I’ve been through a few ups and downs in the last couple of years, and even though I’m still working through some issues, I’m generally quite content and happy; I currently have a job (although it’s a maternity cover which ends soon, hence my panic!), I live in a lovely flat which feels like home, I live in a great area within walking distance of shops, the park and town, and I have been blessed by a wonderful family and many wonderful friends.
And yet this week I found it hard to shift this dark cloud I felt hanging over my head. This might sound strange but not only did I feel upset, grumpy and down in the dumps, but I felt even more upset and grumpy with myself for feeling that way! It was almost as if by allowing myself to feel down about things, I saw myself as a failure. I took the fact that I was not happy to be a step backwards.

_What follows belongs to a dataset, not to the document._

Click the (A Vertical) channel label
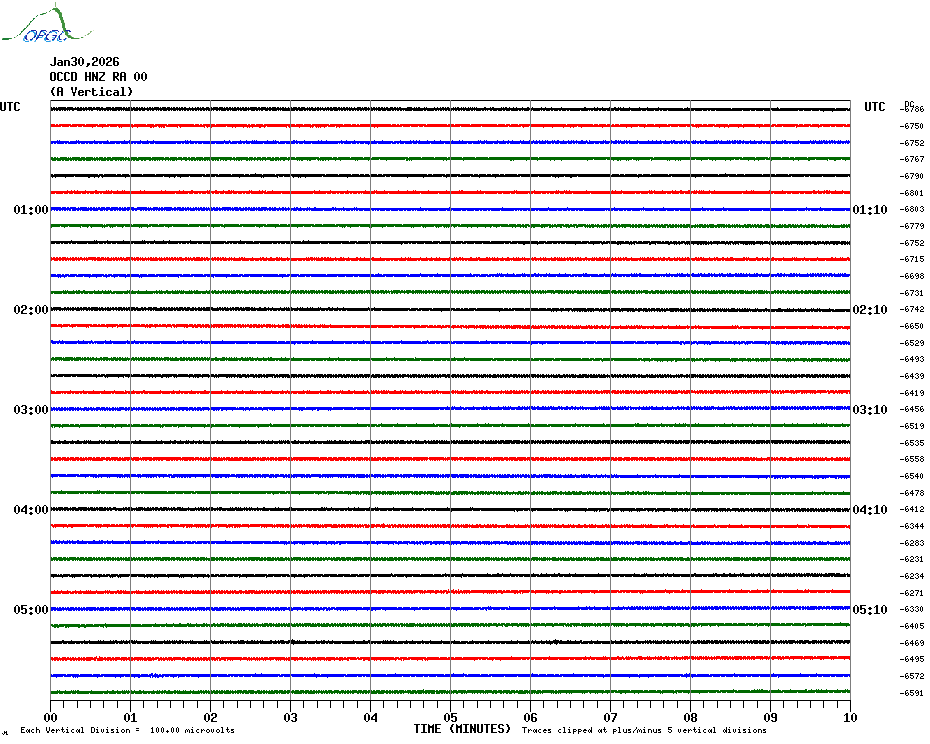The width and height of the screenshot is (930, 744). (91, 91)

Don’t get me wrong, I have had lots of lovely moments this week; my parents came back from their holiday, I had a delicious meal cooked for me, I met a close friend for a drink and a natter, and I attended another friend’s baby shower. And yet I wasn’t able to fully shake off the grumpy feeling. It was as if I had a little gremlin sitting on my shoulder and every time I started to enjoy myself and just get lost in the moment, it would poke me and remind me of my grumpiness. Not the best description I know, but I hope you get the gist!
The main reason for my black mood no-longer seemed to be about not getting the job or being tired of writing applications, but seemed to centre more on my disappointment that I had allowed myself to feel so down about things. Even though I knew this was ridiculous, it didn’t change the way I felt.
Yet, as I sit curled up in my duvet on the sofa, having a lazy Sunday afternoon, I’m slowly coming to the realisation that it’s ok to be sad for no apparent reason, it’s ok to have a little cry just because I feel like it, and it’s ok not to be happy all of the time. None of those things make me a failure. None of these things mean that I taking a step backwards or that I can’t cope. They are just a part of life and they happen to everyone.
And somehow just by understanding that, I already feel happier and my mood is lighter.
Hopefully I’ll learn my lesson and when I have a down-in-the-dumps moment in future, I won’t let it stress me out and overwhelm me. Instead I’ll accept it for what it is: a moment that will pass and will soon be forgotten.
Hopefully.
P.S: I popped into Sainsburys’ earlier and found a pot of mango. Happiness is fully restored!